While the lattice may be visible with the naked eye, the assembly of pyramids with 100-nanometer sides was not—Chen had an electron microscope set up to peer into the droplets. In fact, that feedback enabled the team to adjust the electric charge to get the pinwheel pattern.
“The liquid-phase electron microscopy allowed us to take the superlattice assembly even further,” Chen said.
Measuring how the twist on those pinwheels could affect light wasn’t possible in an ordinary lab, though. The trouble is, the pinwheel pattern isn’t one continuous design—it is broken into smaller domains like neighborhoods on a city map. These were equally divided between a right-hand twist and a left-hand twist. Shine light through it, and it doesn’t get the strong twist it would get if all the pinwheels pointed in the same direction. With domains 0.005 millimeters across, even a laser wasn’t small enough to focus on a single one.

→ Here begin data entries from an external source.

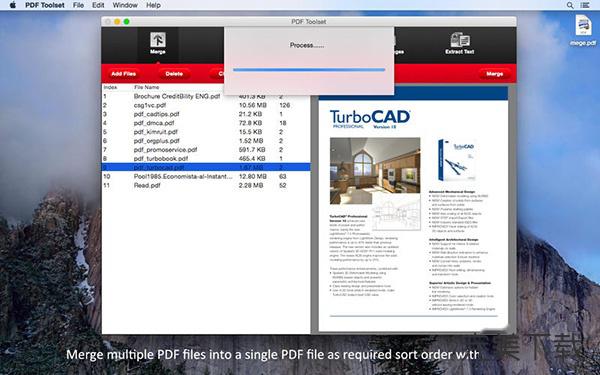Viewport: 600px width, 375px height.
Task: Open the Help menu
Action: [153, 5]
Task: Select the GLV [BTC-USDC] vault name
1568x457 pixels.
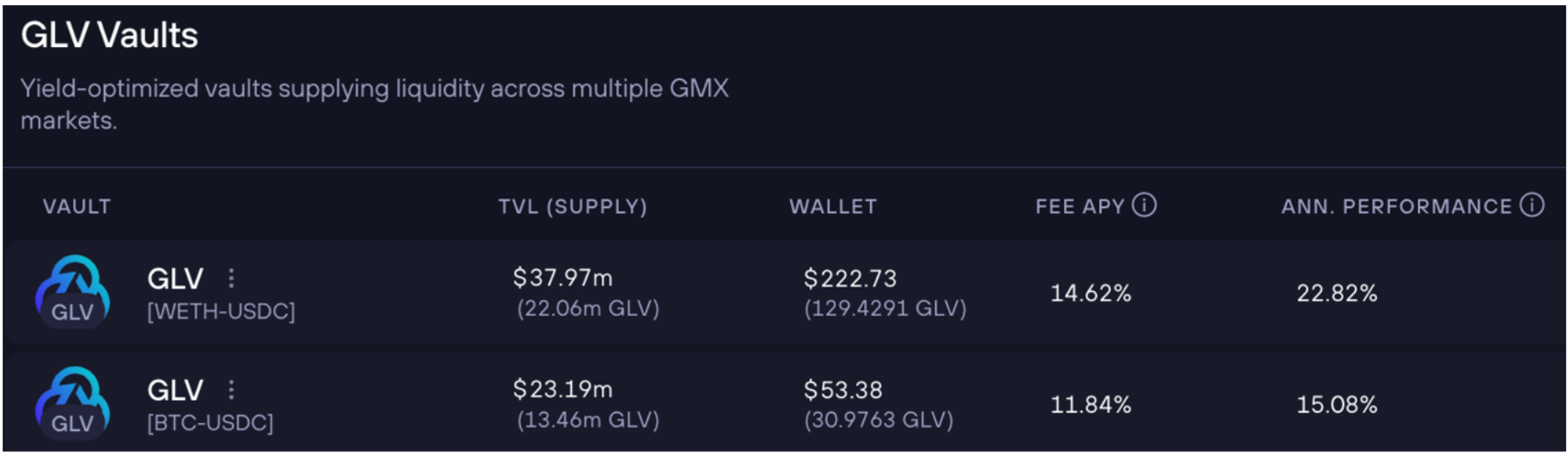Action: pyautogui.click(x=176, y=390)
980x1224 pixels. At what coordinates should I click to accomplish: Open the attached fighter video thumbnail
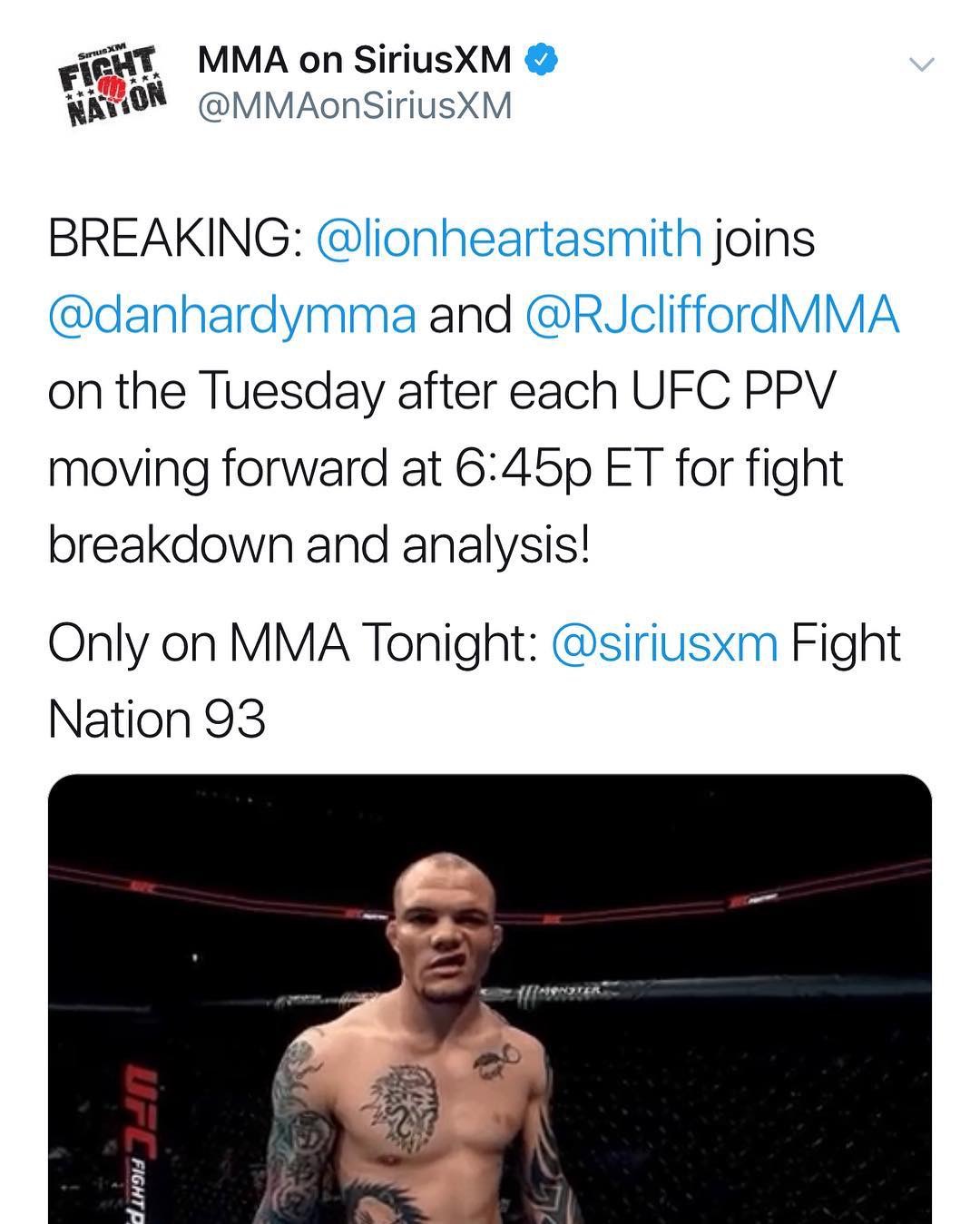point(490,999)
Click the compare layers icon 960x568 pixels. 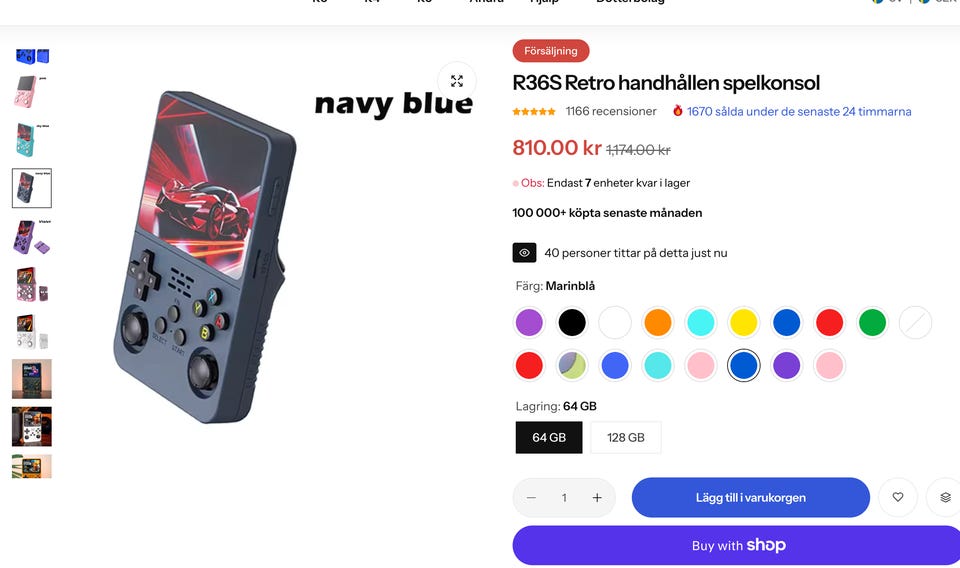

“The biggest challenge is to characterize and understand the chirality of the superlattices,” said Lu.
The team had to take their pinwheel samples to Argonne National Laboratory to be measured with a laser and an electron microscope. The laser provided twisted light that was tightly focused on a few domains, and the domains that matched the twist were essentially lit up when viewed with an ultrafast electron microscope.
“No one has been able to directly see the chiral responses of objects at such a small length using other techniques,” said Haihua Liu, a researcher at Argonne’s Center for Nanoscale Materials, who helped measure the chirality of the pinwheel lattices.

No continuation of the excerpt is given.